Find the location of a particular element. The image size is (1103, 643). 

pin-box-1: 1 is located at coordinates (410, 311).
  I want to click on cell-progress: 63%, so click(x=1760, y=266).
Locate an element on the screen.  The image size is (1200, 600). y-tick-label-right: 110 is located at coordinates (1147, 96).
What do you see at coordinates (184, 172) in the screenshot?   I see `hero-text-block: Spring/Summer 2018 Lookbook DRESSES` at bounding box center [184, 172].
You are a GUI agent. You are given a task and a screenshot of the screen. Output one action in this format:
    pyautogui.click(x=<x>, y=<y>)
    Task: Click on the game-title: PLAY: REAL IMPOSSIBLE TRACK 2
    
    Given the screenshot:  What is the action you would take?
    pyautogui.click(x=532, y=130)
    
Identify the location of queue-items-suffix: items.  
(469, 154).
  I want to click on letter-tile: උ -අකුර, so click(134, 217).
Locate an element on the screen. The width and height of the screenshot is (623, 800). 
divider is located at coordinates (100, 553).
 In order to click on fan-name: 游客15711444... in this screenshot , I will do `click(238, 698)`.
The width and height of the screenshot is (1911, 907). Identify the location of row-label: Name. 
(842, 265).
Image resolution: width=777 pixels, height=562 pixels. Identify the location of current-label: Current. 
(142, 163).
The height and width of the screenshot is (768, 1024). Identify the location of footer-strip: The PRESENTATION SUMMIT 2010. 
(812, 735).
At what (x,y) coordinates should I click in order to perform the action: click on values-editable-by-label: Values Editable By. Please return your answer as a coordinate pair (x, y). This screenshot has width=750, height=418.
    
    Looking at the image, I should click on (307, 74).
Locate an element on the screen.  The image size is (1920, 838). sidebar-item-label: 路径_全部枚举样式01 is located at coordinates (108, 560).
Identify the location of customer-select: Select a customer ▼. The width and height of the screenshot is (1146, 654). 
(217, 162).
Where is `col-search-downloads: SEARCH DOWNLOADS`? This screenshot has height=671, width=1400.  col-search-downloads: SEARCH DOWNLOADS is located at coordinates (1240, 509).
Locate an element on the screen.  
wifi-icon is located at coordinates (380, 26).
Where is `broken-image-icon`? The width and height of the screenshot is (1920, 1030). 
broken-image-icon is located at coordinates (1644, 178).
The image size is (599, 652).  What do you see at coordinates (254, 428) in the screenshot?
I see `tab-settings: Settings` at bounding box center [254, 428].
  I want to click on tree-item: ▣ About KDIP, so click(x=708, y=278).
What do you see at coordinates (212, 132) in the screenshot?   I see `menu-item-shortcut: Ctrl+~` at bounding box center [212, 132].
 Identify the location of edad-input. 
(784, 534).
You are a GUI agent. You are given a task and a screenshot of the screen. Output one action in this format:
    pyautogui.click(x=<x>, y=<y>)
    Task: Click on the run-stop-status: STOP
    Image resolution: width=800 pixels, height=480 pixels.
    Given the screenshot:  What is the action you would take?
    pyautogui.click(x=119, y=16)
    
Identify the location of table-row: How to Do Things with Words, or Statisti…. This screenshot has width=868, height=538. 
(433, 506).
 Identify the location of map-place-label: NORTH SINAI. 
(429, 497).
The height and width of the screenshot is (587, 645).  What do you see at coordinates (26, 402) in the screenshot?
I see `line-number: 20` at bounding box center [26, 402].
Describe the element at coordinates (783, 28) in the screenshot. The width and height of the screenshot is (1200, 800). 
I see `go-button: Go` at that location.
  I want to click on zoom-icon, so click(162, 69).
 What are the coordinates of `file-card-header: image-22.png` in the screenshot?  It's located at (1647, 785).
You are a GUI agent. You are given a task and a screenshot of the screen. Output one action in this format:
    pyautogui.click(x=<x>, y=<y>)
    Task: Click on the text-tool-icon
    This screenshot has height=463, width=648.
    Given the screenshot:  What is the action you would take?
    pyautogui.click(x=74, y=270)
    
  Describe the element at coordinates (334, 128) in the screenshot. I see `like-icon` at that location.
——
* _WHAT THE TASK ASKS_:
Rewrite the listing above as a numbered list, from the line containing "At what (x,y)" through the line containing "(217, 162).", both included, leaving out blank lines.

* _TASK RESPONSE_:
1. At what (x,y) coordinates should I click in order to perform the action: click on values-editable-by-label: Values Editable By. Please return your answer as a coordinate pair (x, y). This screenshot has width=750, height=418.
2.     Looking at the image, I should click on (307, 74).
3. Locate an element on the screen.  The image size is (1920, 838). sidebar-item-label: 路径_全部枚举样式01 is located at coordinates (108, 560).
4. Identify the location of customer-select: Select a customer ▼. The width and height of the screenshot is (1146, 654). 
5. (217, 162).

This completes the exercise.